* [What is required]
Scan the records for the string "left"; copy each line where it occurs.

* [Data records]

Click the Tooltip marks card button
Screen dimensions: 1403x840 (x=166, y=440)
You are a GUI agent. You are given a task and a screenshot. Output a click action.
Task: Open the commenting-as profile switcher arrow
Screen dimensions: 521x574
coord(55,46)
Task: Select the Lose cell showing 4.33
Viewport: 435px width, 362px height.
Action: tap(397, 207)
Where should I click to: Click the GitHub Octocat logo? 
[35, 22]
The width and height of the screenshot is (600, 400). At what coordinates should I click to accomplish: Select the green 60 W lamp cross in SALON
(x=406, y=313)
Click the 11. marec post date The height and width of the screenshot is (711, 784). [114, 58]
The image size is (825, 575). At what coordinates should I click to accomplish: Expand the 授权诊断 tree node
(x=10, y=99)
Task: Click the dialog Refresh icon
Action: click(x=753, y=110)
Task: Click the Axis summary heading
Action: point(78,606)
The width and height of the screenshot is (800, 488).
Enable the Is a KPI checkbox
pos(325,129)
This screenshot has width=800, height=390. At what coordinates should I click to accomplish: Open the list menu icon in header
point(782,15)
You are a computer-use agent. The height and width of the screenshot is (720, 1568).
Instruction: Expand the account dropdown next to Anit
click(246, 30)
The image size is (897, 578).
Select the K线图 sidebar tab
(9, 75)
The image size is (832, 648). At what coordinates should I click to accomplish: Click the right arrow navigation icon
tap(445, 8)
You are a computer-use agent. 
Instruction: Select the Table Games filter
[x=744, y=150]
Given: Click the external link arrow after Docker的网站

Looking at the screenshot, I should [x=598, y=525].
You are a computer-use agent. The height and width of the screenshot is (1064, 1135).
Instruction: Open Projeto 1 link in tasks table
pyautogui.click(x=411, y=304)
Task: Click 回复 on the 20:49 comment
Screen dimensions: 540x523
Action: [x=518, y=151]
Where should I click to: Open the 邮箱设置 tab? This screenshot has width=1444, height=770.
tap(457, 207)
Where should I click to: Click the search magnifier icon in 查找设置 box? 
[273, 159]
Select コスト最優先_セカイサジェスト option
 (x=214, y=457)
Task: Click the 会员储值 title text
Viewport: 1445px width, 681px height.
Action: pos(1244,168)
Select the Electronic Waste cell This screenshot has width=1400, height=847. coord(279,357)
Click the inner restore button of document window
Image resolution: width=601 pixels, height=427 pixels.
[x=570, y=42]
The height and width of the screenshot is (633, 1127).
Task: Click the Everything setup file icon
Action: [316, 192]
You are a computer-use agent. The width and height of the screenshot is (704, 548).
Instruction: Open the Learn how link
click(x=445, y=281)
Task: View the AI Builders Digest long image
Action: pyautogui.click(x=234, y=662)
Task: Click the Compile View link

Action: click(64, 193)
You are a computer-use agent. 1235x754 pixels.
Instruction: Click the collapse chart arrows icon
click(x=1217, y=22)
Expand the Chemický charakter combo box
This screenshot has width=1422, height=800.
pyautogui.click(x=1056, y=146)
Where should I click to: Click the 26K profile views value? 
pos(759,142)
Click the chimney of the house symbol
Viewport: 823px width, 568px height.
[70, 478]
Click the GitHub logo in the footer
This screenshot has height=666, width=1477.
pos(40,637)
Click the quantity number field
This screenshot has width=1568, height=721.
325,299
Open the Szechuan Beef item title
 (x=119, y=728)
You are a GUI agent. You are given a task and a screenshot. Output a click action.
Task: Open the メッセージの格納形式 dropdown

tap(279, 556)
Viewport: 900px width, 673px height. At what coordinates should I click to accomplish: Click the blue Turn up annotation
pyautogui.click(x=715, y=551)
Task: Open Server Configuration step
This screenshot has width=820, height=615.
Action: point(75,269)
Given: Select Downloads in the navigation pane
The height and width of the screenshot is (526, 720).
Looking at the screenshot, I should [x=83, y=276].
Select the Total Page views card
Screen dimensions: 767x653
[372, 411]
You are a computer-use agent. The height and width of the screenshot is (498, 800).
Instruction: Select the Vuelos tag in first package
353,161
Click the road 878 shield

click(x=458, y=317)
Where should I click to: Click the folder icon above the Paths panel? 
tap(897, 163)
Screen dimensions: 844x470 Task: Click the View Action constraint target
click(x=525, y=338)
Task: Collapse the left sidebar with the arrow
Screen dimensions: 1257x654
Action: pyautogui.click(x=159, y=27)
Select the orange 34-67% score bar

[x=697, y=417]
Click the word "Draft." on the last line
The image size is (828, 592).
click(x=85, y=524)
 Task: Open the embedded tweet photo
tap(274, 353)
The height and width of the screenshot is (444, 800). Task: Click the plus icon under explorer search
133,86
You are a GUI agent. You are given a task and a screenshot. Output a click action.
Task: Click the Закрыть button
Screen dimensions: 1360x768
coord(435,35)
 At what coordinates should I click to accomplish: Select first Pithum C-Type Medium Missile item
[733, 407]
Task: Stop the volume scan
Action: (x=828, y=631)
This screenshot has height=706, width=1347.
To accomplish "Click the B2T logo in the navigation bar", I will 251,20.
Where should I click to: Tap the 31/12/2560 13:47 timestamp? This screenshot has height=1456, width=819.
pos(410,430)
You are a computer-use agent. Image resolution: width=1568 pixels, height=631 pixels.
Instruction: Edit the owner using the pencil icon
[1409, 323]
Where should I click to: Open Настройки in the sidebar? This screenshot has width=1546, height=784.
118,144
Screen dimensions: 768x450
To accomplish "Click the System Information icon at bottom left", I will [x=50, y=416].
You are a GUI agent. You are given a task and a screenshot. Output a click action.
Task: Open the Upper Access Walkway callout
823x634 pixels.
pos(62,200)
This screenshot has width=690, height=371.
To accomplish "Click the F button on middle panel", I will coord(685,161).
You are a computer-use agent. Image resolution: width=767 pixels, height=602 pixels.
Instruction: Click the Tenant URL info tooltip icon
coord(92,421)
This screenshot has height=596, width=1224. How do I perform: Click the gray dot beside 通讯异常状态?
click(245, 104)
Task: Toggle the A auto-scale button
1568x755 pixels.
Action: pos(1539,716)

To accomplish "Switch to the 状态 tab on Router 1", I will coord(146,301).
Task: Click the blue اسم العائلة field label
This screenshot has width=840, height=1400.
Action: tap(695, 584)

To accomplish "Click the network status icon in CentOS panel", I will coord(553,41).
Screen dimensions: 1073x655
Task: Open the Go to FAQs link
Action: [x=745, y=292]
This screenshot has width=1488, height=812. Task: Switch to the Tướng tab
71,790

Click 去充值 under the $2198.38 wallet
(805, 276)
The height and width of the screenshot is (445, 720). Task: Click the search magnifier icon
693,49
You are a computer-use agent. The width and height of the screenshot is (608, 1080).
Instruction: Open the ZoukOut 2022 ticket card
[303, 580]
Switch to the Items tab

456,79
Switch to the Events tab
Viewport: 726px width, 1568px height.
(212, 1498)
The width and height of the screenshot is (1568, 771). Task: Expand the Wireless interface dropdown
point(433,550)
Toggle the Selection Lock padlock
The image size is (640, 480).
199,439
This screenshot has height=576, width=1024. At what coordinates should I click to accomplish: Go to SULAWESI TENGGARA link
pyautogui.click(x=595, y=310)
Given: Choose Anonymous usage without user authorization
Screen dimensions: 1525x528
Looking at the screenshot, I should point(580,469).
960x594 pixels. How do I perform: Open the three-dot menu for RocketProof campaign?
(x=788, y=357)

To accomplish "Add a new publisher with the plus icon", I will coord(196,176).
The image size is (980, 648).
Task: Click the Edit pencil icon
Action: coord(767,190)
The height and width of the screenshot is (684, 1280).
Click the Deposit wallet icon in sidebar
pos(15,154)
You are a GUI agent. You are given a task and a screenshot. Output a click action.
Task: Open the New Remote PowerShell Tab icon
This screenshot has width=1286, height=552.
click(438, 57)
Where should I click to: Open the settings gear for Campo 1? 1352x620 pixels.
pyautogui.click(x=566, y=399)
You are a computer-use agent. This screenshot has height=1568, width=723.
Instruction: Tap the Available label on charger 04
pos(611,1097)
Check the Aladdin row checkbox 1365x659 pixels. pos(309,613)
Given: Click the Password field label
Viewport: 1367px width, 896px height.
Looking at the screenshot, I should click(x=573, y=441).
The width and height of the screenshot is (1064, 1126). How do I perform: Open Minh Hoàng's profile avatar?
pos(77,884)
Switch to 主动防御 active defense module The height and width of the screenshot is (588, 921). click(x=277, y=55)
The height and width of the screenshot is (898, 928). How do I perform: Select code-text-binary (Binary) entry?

* [Written reply]
Task: Collapse the left sidebar with the arrow
To accomplish "Click the System Information icon at bottom left", I will [x=50, y=416].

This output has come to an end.